PROVIDED DATA:
######

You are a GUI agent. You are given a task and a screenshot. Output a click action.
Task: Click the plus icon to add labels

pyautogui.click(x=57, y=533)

######

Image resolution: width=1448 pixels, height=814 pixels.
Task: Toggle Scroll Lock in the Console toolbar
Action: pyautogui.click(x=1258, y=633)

######

EXERCISE BRIEF: Copy, word for word, the part of the data above that opens with the line containing "You are a GUI" and closes with the line containing "pyautogui.click(x=57, y=533)", including both of those lines.

THE SOLUTION:
You are a GUI agent. You are given a task and a screenshot. Output a click action.
Task: Click the plus icon to add labels

pyautogui.click(x=57, y=533)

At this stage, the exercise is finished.